A well-trained facilitator working under financial pressure is still a facilitator working under financial pressure. And the people most likely to be harmed when that pressure causes errors in judgment are the clients who arrive most vulnerable — the ones carrying trauma histories, psychological fragility, or complex clinical profiles.
The conversation in this field tends to focus on access: how do we get more people into healing? That’s a worthy conversation. But it has a shadow side that deserves equal airtime: what kind of healing, and at what standard?
A few things I’d argue we need as Colorado’s market takes shape:
Tiered competency expectations. A 150-hour training program qualifies someone to hold space for a reasonably healthy adult seeking growth or clarity. It does not qualify someone to facilitate a session for a trauma survivor with a complex psychiatric history. We need honest, clear differentiation — not just between facilitator and clinical facilitator licenses, but in how facilitators communicate their competency to prospective clients.
A culture of care and referral, not retention. In a market with too many facilitators competing for clients, the incentive runs toward taking on anyone who walks through the door. The profession needs to cultivate the opposite ethic — one that prizes caring for client wellbeing, knowing your limits and referring out as a mark of clinical integrity, not failure.
Integration as non-negotiable. The compressed session model — driven by cost and convenience — is one of the more predictable casualties of market saturation. Integration is where the healing actually consolidates. It is not an optional add-on. Regulators, training programs, and practitioners all need to hold this line.
Honest public education about what this work is. Psilocybin facilitation is not a wellness experience. It is not a retreat. At its best, it is a profound psychological and sometimes spiritual encounter that requires significant preparation, a skilled and present practitioner, and meaningful follow-through. The more this work gets positioned as a commodity, the more facilitators act with motivations mismatched with reality — and the more likely clients are to be harmed by that mismatch.
None of this is an argument against Colorado’s program. I believe in it. I built my practice around it. The NMHA represents a genuine opportunity to expand access to healing that can be genuinely life-changing, for people who have often run out of other options.
But this moment — with the licensing pipeline full and the client base largely absent, with time still to shape the culture before the economics take over — is exactly when these conversations need to happen.

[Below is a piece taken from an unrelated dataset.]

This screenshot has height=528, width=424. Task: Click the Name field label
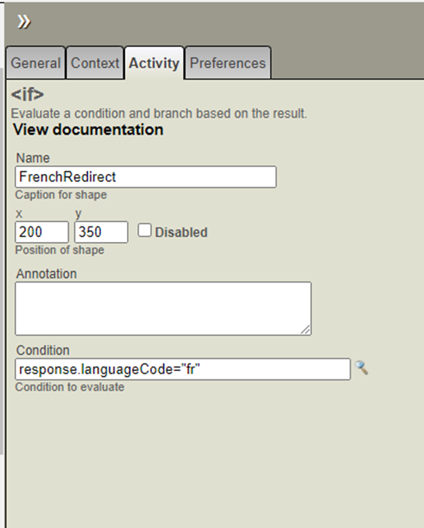point(33,158)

The psychedelic healing community in Colorado has an opportunity to model something that most emerging industries don’t: an ethic that puts client safety ahead of market share.
The question isn’t whether there will be enough facilitators. There will be. The question is what kind of facilitators they’ll be, and what they’ll be willing to do — or not do — when the market tells them to choose between their integrity and their livelihood.
That’s the conversation worth having. Now, before we need to have it in hindsight.
Erin Witter is a Licensed Natural Medicine Facilitator, Certified Addiction and Recovery Integration Specialist, and the founder of Colorado Psychedelic Healing. He works with clients navigating psilocybin facilitation and integration in Colorado’s regulated natural medicine program.